You like to quote Kennedy, I like to quote Scalia. He had this to say about your forefathers, "who drew and ratified the due process clauses":

Antonin Scalia wrote:
Closed-minded they were -- as every age is, including our own, with regard to matters it cannot guess, because it simply does not consider them debatable. The virtue of a democratic system with a First Amendment is that it readily enables the people, over time, to be persuaded that what they took for granted is not so, and to change their laws accordingly. That system is destroyed if the smug assurances of each age are removed from the democratic process and written into the Constitution. So to counterbalance the Court's criticism of our ancestors, let me say a word in their praise: they left us free to change. The same cannot be said of this most illiberal Court, which has embarked on a course of inscribing one after another of the current preferences of the society (and in some cases only the counter-majoritarian preferences of the society's law-trained elite) into our Basic Law.

Source

This contrast encapsulates why Scalia is currently on my avatar, and Kennedy is not.

Debra_Law wrote:
Even Justice Scalia who hypocritically says he applies a "dead" constitution acknowledges that our Constitution is not exactly dead, but rather enduring.
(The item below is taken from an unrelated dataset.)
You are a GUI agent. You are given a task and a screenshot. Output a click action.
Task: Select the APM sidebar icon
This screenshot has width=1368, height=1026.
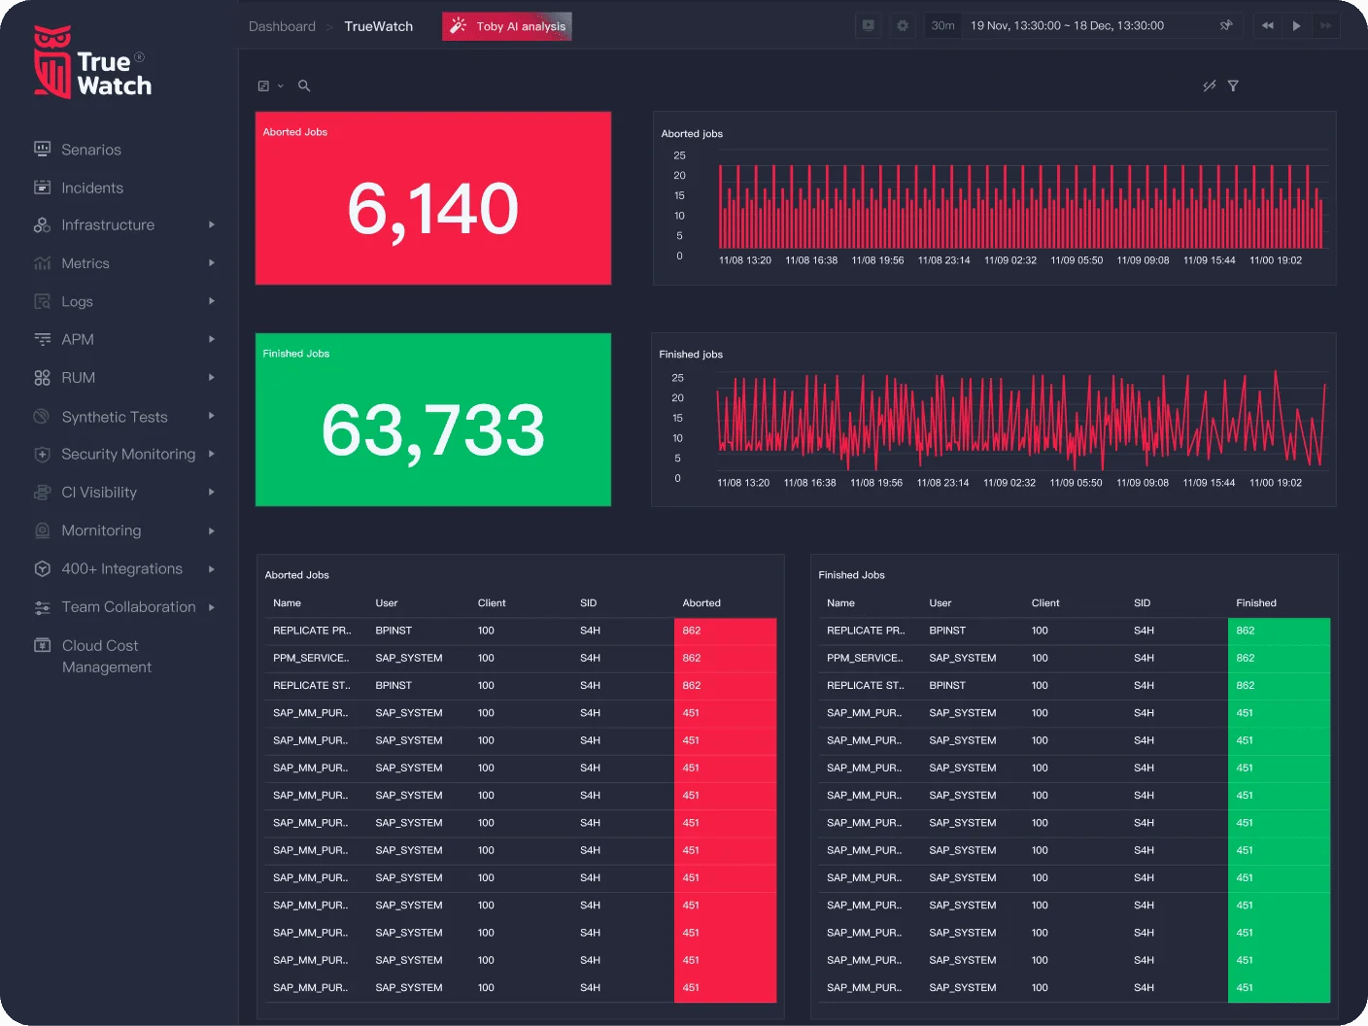click(42, 339)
Not hypocritical, faint-hearted. Scalia, alas, believes in following precedent. Even precedents as preposterous as Wickard v. Filbourne. Hence, he describes himself as a "fainthearted originalist."

Debra_Law wrote:
[The drafters of the constitution] could not see into the future and provide a specific provision for every conceivable issue that could possibly arise hundreds of years in the future. Nevertheless, they provided future generations with broadly applicable constitutional principles embodied in the text of the constitution itself that would survive for all time.One of those concepts was "due process of law" that embraced both substantive fairness and procedural fairness.

In that case, please show me a few pertinent founding-era documents that distinguish between substantive fairness and procedural fairness, and use the words "due process" to describe both. To my knowledge, "due process" in 1787 referred to a common law concept that described procedural, not substantive fairness. But I am willing to be persuaded.